Because of the American Institutes for Research America's Youngest Outcasts: A Report Card on Child Homelessness, we know where most of the homeless children live and, to a certain extent, why they're there.

I've long thought athletes are overpaid. I like to watch sports. I love football and truly enjoy collegiate basketball. I like to watch baseball. I know that sports makes a lot of money for a lot of people and those people wouldn't make a lot of money if millions of people like me didn't watch sports and weren't willing to cough up ridiculous amounts of money to attend a game in person. Even so, athletes are overpaid. They've chosen to play a game for their careers so they have to know going in that their careers will last as long as their bodies permit.

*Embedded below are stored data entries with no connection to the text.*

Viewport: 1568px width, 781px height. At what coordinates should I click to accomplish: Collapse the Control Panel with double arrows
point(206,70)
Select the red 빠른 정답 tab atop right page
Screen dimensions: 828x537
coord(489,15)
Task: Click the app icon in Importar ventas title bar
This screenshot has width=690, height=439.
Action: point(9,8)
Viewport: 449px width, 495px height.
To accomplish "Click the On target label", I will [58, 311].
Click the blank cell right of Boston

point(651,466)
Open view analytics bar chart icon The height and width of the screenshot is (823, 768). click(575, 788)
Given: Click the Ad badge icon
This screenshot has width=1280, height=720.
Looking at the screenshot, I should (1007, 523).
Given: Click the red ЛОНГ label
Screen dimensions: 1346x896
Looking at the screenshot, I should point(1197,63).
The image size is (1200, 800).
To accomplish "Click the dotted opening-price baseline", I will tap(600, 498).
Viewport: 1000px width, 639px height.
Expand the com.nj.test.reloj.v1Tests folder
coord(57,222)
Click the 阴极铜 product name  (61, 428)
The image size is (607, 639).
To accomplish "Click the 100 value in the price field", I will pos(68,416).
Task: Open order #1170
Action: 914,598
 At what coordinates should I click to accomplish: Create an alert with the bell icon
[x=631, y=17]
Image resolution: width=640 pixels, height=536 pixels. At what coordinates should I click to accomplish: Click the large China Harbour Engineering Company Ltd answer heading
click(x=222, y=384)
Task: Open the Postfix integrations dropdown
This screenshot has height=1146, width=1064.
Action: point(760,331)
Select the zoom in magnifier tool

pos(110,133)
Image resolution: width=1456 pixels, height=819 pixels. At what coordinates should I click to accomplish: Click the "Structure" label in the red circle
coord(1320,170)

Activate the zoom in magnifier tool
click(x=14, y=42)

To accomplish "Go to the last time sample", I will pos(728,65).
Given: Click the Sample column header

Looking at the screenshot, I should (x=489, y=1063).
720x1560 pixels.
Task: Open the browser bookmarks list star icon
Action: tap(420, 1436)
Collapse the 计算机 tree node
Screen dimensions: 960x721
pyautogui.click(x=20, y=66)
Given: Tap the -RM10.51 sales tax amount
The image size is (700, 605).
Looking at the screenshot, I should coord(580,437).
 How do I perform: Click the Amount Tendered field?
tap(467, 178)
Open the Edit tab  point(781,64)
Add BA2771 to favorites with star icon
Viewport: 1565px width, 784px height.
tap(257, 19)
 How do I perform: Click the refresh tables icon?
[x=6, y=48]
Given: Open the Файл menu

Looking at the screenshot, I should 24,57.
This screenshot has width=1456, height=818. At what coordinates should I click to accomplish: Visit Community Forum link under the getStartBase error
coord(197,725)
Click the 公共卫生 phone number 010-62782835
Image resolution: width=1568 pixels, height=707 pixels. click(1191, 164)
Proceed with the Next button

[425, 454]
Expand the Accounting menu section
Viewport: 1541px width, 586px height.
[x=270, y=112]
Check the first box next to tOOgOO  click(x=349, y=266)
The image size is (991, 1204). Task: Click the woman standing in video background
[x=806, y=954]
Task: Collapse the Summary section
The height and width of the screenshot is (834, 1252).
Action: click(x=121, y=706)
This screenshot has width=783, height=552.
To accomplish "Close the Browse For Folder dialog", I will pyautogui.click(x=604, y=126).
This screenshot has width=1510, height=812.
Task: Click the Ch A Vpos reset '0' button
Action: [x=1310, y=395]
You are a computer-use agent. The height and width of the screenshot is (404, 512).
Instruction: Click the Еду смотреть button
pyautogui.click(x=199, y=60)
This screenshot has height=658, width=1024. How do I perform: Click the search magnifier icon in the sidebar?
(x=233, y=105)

What does that have to do with homelessness? Nothing, except in the very same news cycle in which it was reported that a shameful 2.5 million children are homeless in America, we learned that Giancarlo Stanton has inked a deal for $325 million over 13 years. That's $154,321 per game. I wonder how much playing time the average player actually gets during an average game because I think we'd be even more horrified by how much he gets paid for this time on the field. Sure, he's got practice and whatever else he does to get back in shape before spring training. Sure, baseball is a really long season but he pays for practically nothing during the season because all of his travel expenses (planes, buses, hotels, meals) are paid for by the team. Playing gear is paid for by the team. I pretty certain players have to buy his own underwear unless they have a deal with a manufacturer. So not only can athletes get paid absurd amounts of money but they can make even more money through promotional deals. Yea, yea I know they have shorter careers but, again, they know that going in. Playing a sport puts a lot of wear and tear on a player's body. Sure a lot of players go bankrupt but that's on them for hiring terrible business managers or thinking the money will never end. Plenty of non-athletes go bankrupt for the same bad decision-making.

I just find it hard to reconcile that we have 2.5 million children homeless in America and that we are willing to support in a wide range of ways the extravagant salaries of athletes.

Just another stark example of how we seem to value escapist entertain more than we value the well-being of our children, of our fellow citizens. I'm guilty of it, too.

There are many ways to help the homeless--and not just at the holidays because they are homeless year-round.
  • offers 35 different ways to help the homeless
  • focuses on feeding the children of America. While 2.5 million are homeless, nearly 16 million go hungry
  • The homeless shelter directory will help you find one of the 3,572 homeless shelters in the US
  • This SpareSomeChange search engine offers help in locating food banks, soup kitchens, shelters, and more for the homeless and needy
  • Habitat for Humanity has long been known for its work to provide housing for those in need
  • Any charity will welcome your contributions, so use CharityNavigator to find one you believe in and that you believe makes a difference
Whether your state is first or worst in whatever category, don't "blame" child homelessness on anything. Kids could be homeless for all kinds of reasons, including parental ineptitude. But that's not the kid's fault.

Every one of us can help in large and small ways. We don't need to humble brag about the good we might do in the world. We just need to do it. As often as we can.